__RECORD SET__:

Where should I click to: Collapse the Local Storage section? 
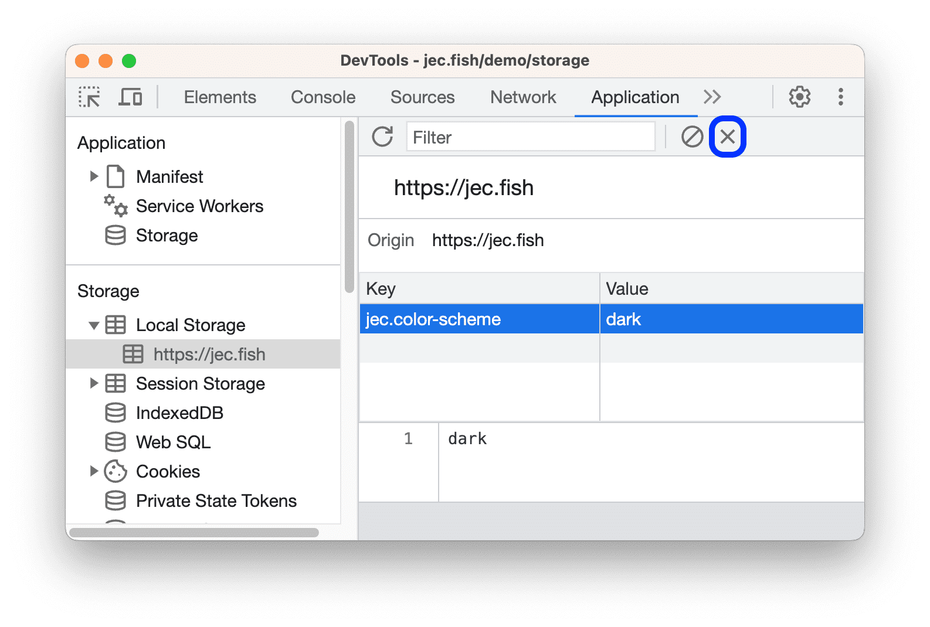tap(94, 325)
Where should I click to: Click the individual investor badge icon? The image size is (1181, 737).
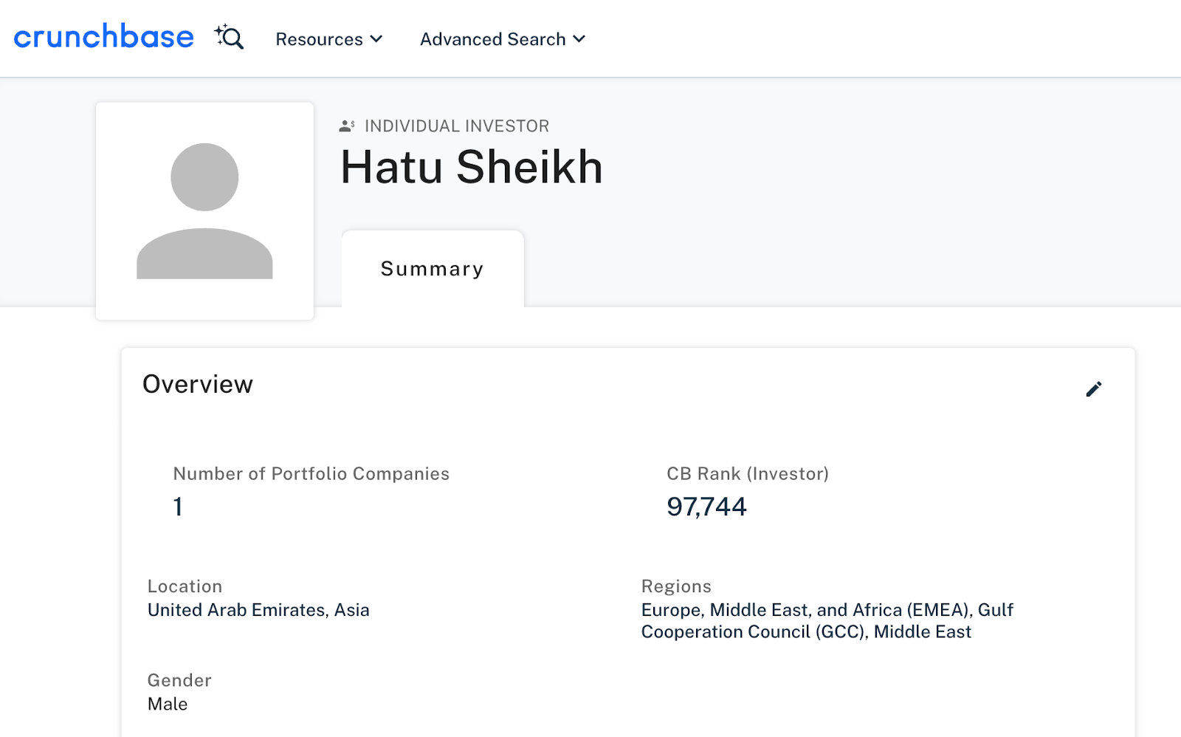pyautogui.click(x=346, y=125)
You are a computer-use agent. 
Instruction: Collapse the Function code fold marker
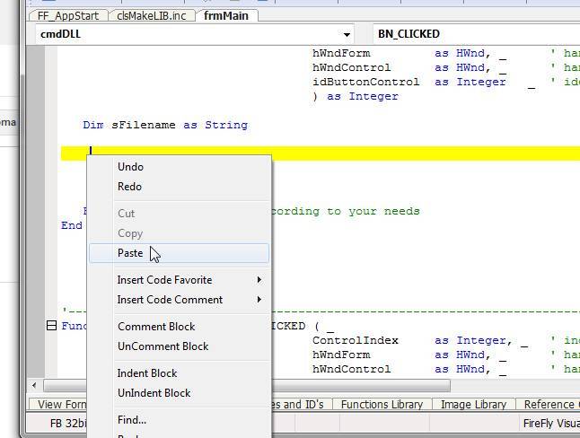click(51, 326)
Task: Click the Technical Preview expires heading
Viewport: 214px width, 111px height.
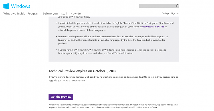Action: click(82, 71)
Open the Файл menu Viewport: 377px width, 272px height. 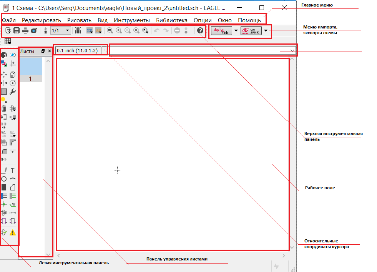(x=9, y=20)
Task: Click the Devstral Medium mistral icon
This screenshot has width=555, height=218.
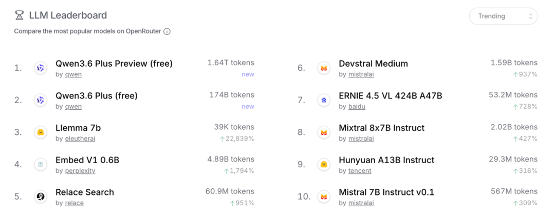Action: (324, 68)
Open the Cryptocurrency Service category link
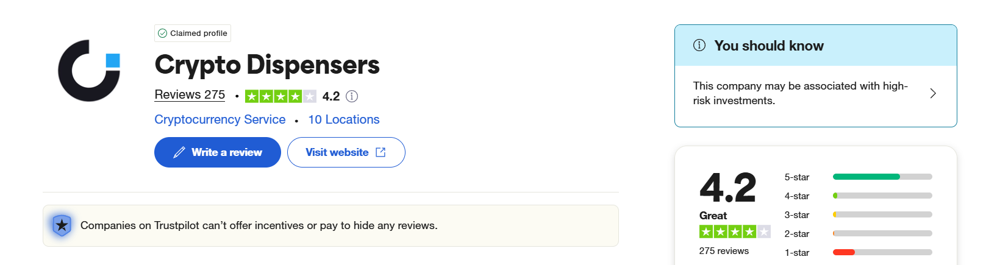This screenshot has width=986, height=265. (220, 120)
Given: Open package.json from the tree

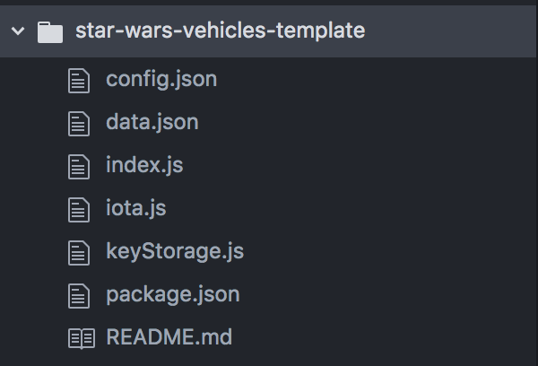Looking at the screenshot, I should 172,295.
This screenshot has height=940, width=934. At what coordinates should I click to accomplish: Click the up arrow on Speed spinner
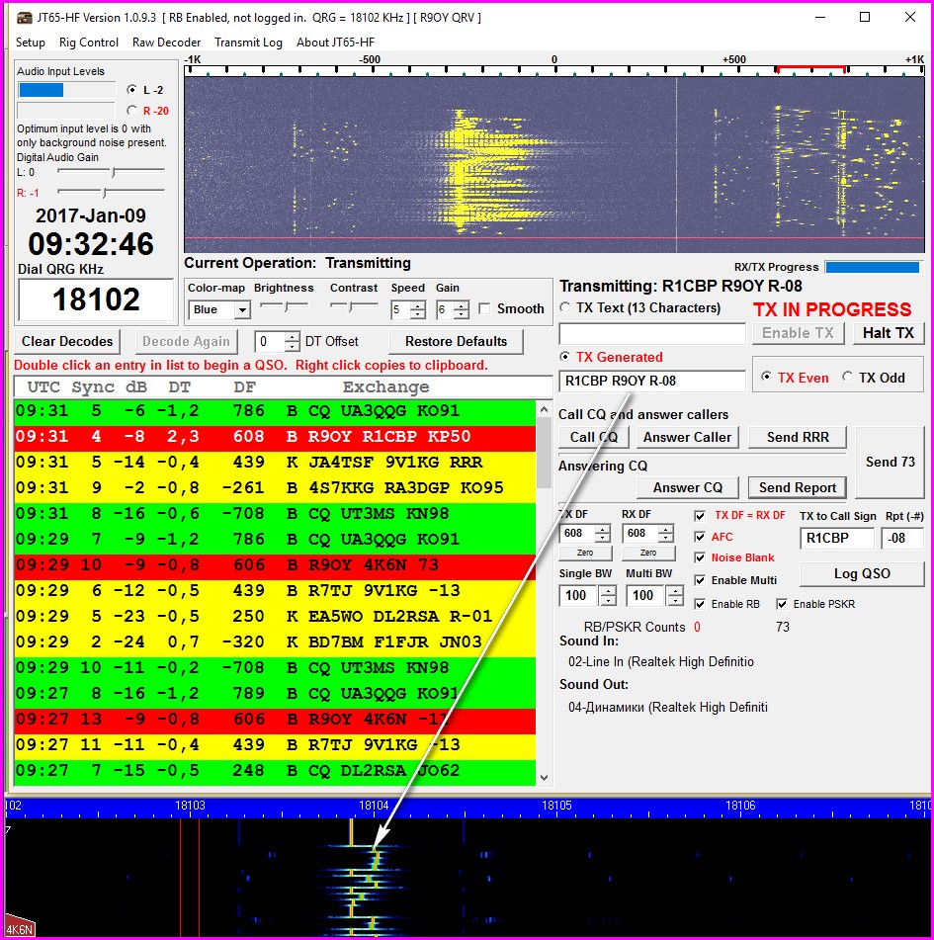[418, 305]
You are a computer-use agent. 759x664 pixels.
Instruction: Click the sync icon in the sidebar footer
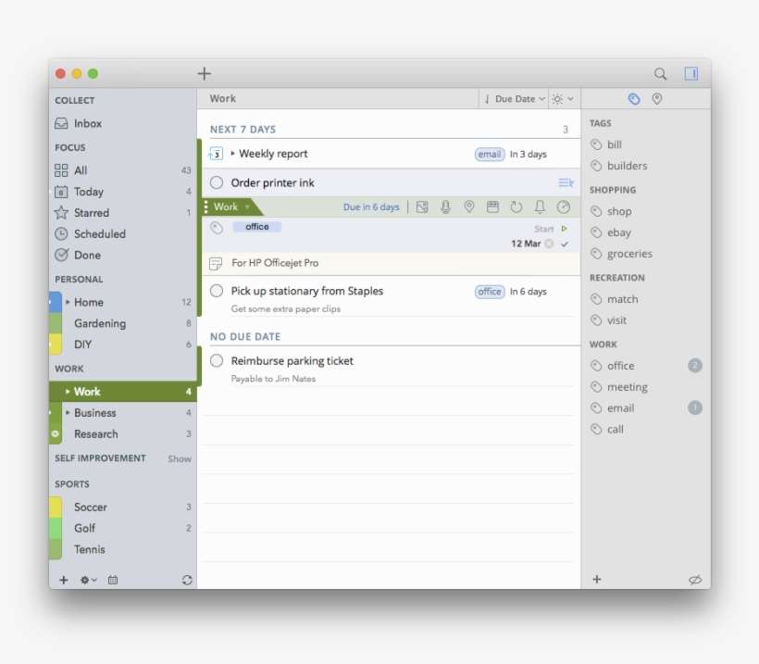tap(187, 580)
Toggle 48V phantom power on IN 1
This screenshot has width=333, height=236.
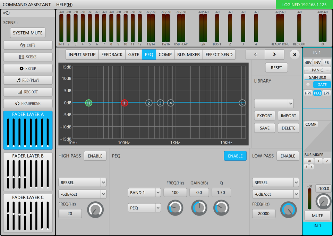coord(308,62)
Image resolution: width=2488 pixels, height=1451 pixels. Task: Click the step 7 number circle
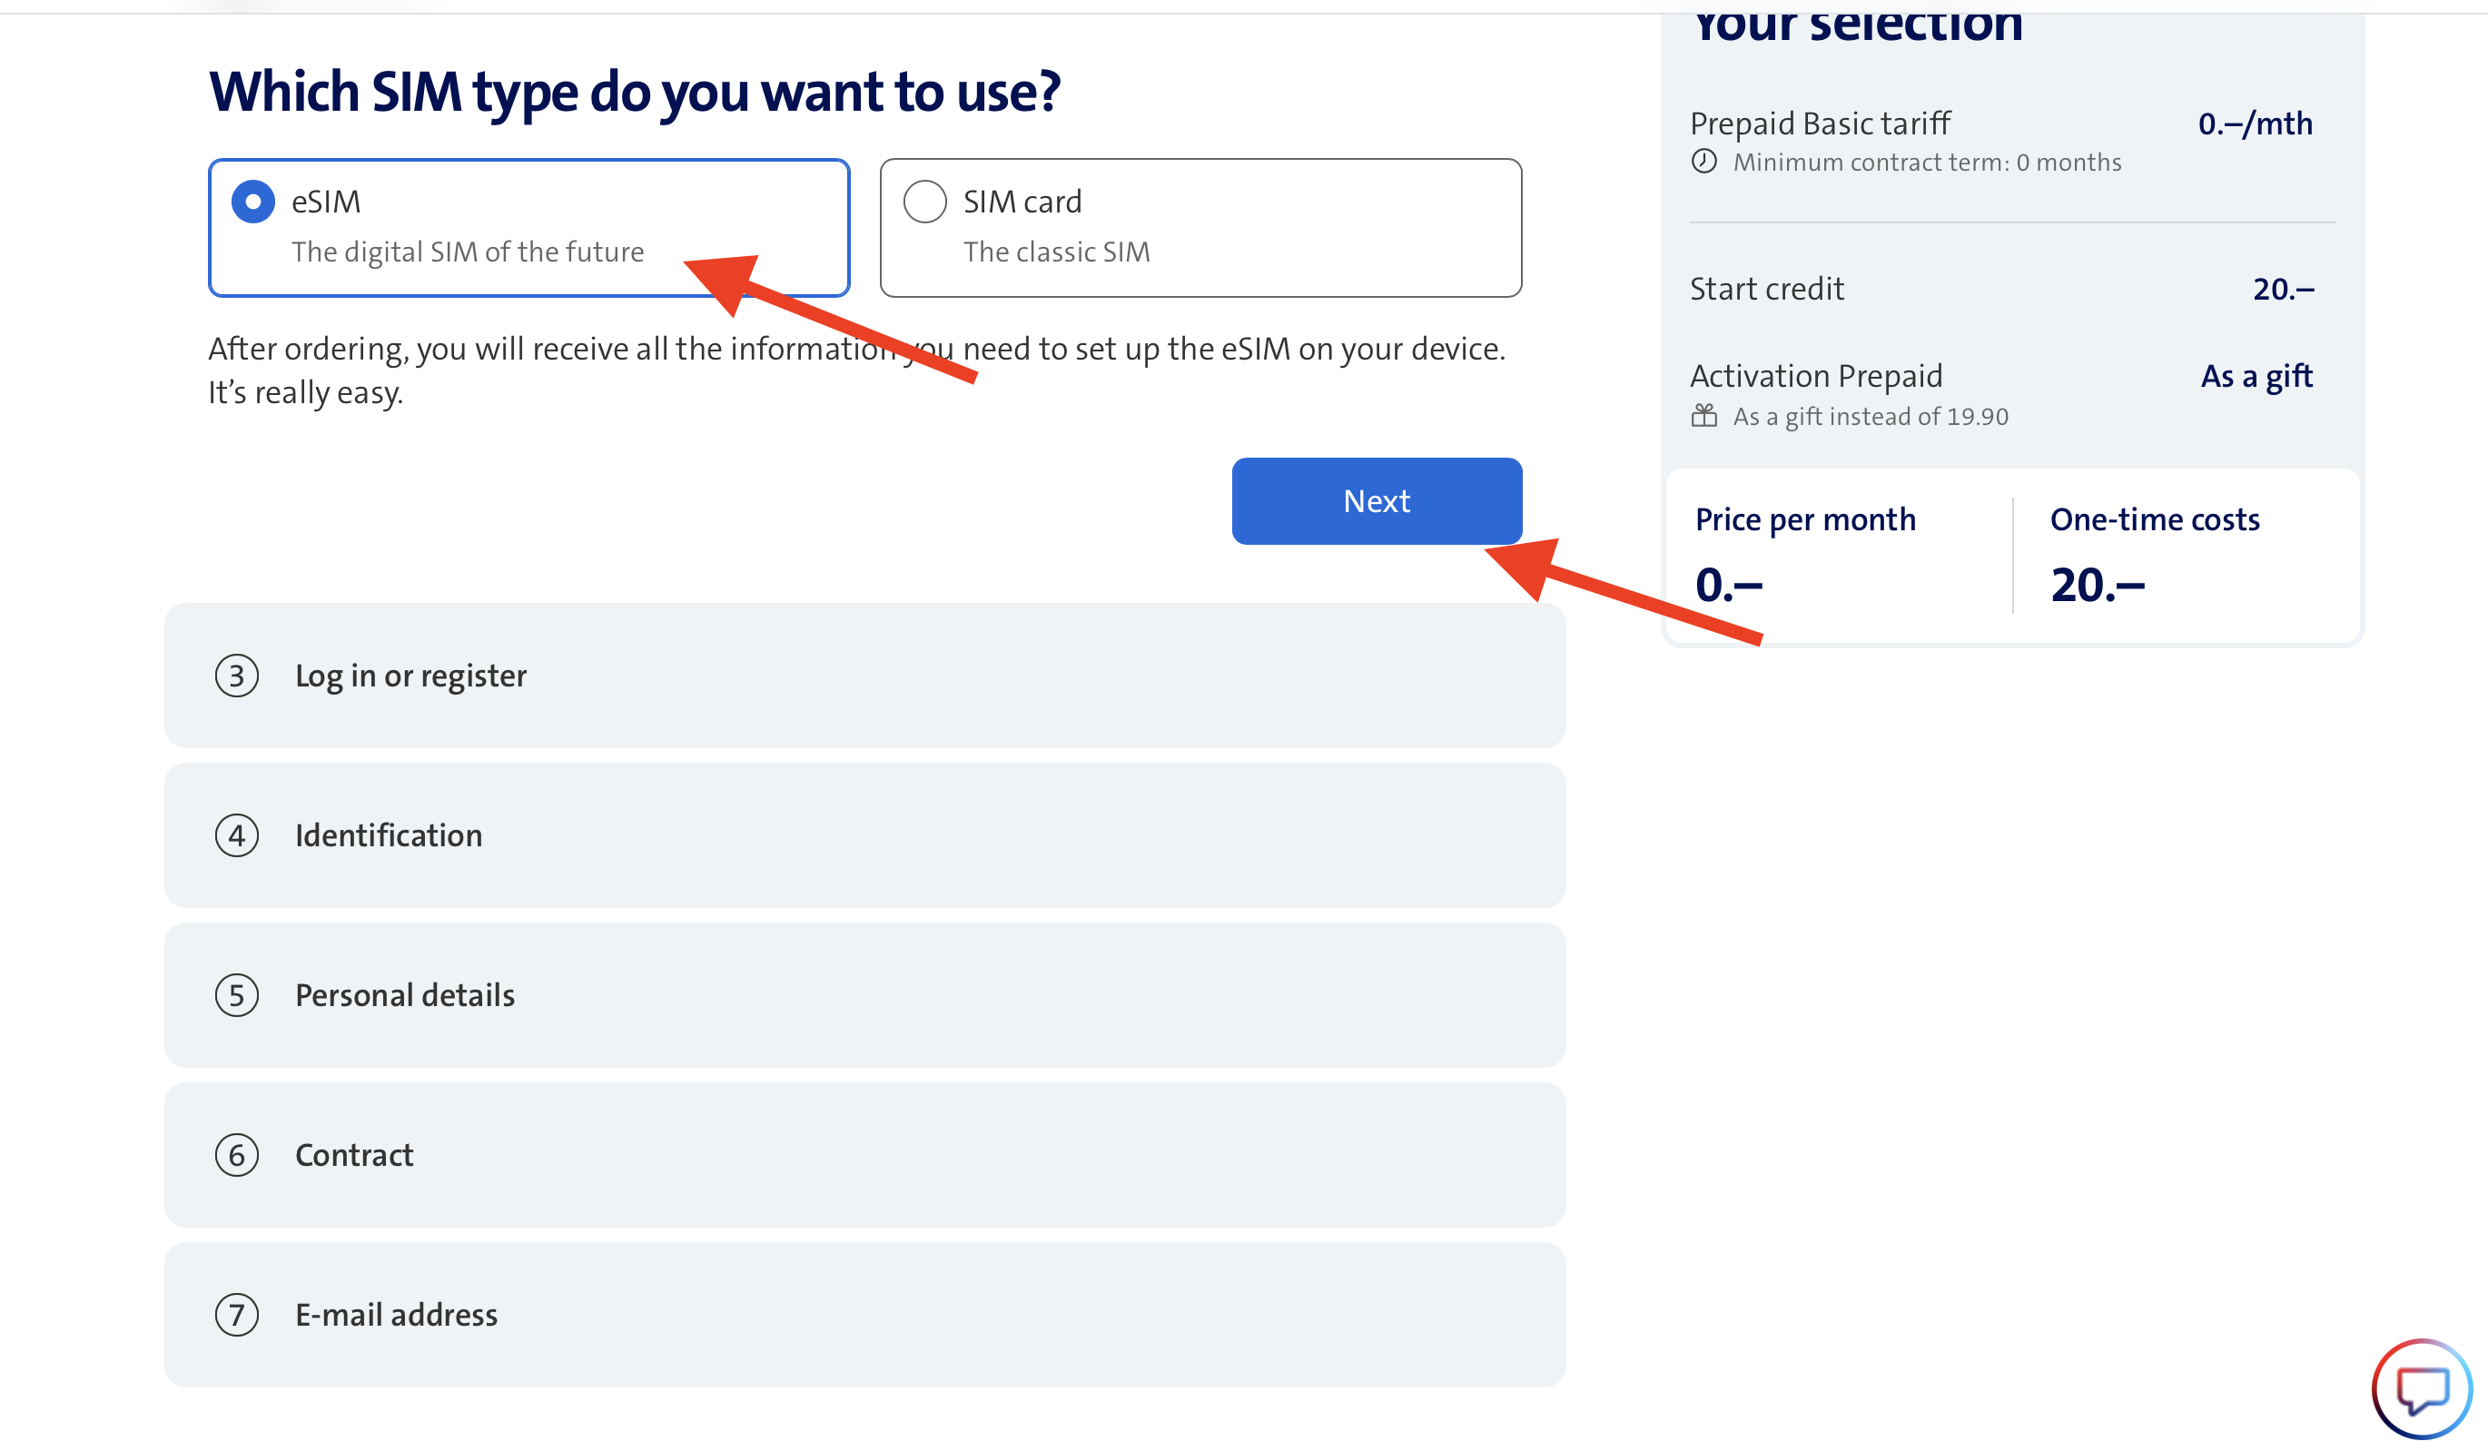coord(237,1316)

__ABOUT THIS EXERCISE__:
Only the lines from the one containing "Given: Open package.json from the tree" through the last line of the material should be returned, exactly and without pictures.

__RESULT__:
Given: Open package.json from the tree

Looking at the screenshot, I should 172,295.
This screenshot has height=940, width=934. At what coordinates should I click to accomplish: Click the up arrow on Speed spinner
[418, 305]
You are a computer-use agent. 759x664 pixels.
Instruction: Click the sync icon in the sidebar footer
tap(187, 580)
Toggle 48V phantom power on IN 1
This screenshot has width=333, height=236.
coord(308,62)
Image resolution: width=2488 pixels, height=1451 pixels. Task: Click the step 7 number circle
coord(237,1316)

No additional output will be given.